- Data for processing
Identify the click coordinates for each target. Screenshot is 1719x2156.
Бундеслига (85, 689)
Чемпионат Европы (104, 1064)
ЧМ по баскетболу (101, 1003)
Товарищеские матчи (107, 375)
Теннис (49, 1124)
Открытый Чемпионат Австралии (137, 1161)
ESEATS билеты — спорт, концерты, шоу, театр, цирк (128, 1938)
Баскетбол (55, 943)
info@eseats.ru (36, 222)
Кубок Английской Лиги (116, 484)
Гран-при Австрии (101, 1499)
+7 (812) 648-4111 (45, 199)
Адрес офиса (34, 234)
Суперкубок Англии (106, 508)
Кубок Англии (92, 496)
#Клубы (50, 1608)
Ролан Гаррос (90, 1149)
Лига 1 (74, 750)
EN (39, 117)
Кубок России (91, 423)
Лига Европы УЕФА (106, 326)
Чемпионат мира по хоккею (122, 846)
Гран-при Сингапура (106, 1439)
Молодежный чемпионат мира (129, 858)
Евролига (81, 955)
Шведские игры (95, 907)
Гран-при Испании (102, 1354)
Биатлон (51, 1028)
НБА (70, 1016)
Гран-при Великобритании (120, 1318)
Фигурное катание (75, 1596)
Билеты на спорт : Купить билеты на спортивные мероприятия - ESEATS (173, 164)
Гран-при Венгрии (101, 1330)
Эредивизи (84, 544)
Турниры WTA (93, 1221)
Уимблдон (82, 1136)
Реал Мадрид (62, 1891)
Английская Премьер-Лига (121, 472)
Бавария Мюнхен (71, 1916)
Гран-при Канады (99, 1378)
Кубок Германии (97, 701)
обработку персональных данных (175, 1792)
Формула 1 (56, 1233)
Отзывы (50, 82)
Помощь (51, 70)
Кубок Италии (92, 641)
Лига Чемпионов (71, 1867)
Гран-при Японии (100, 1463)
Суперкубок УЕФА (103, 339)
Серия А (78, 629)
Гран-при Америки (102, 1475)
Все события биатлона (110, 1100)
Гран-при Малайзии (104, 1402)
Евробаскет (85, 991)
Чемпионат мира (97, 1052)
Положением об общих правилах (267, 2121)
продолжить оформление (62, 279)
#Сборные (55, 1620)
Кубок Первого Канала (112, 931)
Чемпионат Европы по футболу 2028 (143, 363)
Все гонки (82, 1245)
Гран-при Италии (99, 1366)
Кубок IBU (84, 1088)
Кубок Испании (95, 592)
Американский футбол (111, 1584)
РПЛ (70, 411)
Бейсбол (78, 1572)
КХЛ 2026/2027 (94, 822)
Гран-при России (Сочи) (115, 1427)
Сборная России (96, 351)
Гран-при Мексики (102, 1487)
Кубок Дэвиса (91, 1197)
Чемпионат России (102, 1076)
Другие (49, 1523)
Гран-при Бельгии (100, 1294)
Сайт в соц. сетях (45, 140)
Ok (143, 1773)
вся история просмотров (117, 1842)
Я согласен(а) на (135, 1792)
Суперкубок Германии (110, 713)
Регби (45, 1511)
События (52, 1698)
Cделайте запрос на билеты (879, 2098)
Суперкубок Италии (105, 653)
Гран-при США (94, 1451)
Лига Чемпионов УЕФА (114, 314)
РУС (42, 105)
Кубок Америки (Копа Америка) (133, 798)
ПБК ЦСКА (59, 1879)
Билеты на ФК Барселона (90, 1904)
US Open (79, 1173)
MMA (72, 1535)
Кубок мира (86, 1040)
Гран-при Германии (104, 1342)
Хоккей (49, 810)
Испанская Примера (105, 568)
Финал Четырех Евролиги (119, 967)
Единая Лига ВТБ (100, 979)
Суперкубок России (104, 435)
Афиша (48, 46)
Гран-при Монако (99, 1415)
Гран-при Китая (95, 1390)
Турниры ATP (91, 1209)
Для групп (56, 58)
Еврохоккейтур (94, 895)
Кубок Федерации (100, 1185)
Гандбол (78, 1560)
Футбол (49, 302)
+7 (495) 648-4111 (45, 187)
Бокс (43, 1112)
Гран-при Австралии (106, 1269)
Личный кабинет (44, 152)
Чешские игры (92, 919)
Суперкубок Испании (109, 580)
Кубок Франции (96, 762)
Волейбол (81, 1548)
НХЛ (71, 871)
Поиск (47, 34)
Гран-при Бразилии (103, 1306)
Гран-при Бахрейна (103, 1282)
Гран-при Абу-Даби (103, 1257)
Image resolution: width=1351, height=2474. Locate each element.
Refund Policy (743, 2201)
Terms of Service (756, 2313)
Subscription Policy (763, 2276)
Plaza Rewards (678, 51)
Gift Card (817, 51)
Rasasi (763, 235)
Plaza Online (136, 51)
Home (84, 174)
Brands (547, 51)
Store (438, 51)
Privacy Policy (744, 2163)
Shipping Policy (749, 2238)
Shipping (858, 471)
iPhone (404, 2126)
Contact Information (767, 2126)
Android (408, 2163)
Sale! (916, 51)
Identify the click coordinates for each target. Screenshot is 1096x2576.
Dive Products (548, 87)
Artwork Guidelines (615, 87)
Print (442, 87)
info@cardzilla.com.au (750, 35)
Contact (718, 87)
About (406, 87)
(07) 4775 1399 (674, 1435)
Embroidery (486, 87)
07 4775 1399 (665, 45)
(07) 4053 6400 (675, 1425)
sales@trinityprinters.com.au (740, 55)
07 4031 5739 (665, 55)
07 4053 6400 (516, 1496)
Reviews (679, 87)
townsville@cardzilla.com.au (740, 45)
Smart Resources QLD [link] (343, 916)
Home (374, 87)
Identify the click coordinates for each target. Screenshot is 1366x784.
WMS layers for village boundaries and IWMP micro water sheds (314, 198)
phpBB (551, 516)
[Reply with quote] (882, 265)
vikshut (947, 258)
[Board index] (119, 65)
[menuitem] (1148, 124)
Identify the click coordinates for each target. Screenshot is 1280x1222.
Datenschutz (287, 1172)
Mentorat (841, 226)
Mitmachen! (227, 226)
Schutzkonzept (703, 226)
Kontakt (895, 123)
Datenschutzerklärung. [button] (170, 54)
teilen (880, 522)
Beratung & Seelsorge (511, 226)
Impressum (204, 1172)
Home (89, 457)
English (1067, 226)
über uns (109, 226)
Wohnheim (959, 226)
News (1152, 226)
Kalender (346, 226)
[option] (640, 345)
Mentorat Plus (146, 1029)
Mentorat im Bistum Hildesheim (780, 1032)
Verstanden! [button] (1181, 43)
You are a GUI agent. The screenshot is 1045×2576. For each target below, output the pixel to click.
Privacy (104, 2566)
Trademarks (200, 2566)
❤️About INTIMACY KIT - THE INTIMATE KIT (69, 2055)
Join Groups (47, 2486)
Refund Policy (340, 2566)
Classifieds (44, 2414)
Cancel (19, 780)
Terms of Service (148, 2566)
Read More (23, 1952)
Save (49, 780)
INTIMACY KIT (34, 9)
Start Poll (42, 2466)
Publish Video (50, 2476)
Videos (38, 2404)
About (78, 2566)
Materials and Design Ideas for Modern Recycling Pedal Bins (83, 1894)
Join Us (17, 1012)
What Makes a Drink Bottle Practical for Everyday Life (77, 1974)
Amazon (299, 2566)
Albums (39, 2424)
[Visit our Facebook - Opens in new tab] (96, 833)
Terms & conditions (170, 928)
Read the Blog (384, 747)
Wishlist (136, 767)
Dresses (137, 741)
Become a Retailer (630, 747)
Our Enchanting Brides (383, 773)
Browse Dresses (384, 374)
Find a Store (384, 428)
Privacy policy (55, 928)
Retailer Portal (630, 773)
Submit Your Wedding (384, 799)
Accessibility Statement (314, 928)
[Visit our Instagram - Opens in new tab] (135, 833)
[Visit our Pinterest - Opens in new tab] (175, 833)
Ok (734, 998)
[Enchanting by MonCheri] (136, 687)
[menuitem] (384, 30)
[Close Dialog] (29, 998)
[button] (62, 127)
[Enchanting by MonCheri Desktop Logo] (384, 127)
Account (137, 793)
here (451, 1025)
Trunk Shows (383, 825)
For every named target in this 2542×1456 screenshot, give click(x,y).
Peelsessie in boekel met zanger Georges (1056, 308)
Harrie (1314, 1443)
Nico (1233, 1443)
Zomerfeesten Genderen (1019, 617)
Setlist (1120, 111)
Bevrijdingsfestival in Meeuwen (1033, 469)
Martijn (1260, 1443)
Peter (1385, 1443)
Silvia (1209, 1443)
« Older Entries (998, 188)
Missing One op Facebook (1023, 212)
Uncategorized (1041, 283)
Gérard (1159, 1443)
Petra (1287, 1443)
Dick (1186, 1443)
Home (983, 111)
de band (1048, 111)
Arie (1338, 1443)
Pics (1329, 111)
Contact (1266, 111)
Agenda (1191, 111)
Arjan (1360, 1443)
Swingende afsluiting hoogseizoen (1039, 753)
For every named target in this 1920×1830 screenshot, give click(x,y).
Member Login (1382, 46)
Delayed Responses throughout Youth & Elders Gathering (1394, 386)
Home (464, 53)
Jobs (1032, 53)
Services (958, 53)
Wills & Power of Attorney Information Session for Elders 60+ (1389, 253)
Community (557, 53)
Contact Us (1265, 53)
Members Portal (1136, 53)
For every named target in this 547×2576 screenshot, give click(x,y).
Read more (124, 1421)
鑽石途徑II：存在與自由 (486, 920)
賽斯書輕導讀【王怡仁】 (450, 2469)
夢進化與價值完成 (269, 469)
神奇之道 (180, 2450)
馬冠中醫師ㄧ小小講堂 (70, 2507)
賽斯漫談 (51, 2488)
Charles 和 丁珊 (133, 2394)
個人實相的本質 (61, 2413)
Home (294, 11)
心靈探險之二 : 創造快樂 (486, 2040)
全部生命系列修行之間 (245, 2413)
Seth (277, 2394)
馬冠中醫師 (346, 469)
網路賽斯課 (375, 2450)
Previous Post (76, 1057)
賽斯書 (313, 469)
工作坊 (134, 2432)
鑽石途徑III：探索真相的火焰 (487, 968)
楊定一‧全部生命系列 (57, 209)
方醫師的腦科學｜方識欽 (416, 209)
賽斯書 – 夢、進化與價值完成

- Exercise prompt
Look through the data and gather every line with the string "Contact" in it.

- Task output
Contact Information (767, 2126)
Contact (718, 87)
Contact (1266, 111)
Contact Us (1265, 53)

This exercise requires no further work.